→ Directions for this task
Retype the records below, starting at the line that contains "Given: Click the" and stopping after the line that contains "click(x=602, y=192)". Copy those lines exactly, both ends included, and nothing else.

++++++++

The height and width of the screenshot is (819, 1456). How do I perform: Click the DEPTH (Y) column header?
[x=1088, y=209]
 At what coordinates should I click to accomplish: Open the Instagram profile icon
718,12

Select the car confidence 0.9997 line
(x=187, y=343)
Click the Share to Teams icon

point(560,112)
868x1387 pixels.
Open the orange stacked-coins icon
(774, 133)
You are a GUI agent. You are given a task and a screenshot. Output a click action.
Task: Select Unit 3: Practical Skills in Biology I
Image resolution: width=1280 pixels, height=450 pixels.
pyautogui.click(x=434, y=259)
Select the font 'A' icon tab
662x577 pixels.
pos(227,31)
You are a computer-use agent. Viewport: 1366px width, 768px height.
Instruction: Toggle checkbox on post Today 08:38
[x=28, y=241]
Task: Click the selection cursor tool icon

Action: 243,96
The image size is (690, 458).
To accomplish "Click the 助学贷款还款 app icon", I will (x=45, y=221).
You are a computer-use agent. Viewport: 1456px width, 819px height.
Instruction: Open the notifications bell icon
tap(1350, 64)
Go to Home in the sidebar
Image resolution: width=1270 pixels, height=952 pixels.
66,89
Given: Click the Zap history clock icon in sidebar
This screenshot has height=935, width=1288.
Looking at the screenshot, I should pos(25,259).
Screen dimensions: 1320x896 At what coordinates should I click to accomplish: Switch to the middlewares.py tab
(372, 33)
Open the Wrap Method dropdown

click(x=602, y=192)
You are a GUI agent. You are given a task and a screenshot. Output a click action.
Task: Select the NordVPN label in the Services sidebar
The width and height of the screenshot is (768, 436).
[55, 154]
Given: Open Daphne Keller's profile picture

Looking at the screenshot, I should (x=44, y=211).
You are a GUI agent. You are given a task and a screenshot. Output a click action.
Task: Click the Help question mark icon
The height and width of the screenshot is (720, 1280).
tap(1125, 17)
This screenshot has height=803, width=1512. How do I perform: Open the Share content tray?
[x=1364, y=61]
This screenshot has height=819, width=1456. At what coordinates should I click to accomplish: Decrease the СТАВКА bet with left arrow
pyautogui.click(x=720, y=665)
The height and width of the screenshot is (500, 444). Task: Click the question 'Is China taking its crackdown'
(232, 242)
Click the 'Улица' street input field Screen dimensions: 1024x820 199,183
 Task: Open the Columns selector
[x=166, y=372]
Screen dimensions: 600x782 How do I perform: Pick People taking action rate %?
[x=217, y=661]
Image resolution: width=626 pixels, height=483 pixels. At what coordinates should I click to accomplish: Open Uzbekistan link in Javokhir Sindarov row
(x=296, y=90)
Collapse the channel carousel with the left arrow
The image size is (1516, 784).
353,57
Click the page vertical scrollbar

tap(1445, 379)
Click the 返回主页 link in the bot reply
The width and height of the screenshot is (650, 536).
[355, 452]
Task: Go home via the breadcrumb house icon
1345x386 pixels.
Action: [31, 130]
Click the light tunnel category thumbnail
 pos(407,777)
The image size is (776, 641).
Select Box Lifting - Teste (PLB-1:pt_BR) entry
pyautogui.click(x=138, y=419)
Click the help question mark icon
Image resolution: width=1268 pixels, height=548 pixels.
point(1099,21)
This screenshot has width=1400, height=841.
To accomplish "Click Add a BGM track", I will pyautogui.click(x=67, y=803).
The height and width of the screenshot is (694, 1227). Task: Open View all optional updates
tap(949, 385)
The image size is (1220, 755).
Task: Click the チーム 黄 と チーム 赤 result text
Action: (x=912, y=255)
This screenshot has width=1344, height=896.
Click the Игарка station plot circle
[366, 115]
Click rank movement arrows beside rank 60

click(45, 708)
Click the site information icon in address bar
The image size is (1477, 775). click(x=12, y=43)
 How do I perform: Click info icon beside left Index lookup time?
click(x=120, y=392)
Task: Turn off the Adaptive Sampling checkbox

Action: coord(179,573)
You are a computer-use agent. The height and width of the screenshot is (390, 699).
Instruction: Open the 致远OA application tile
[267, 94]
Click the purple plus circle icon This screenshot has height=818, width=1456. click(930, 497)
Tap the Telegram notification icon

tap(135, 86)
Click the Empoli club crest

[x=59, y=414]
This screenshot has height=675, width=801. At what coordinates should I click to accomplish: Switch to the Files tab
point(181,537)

++++++++

→ Task solution
Given: Click the Zap history clock icon in sidebar
This screenshot has height=935, width=1288.
Looking at the screenshot, I should pos(25,259).
Screen dimensions: 1320x896 At what coordinates should I click to accomplish: Switch to the middlewares.py tab
(372, 33)
Open the Wrap Method dropdown

click(x=602, y=192)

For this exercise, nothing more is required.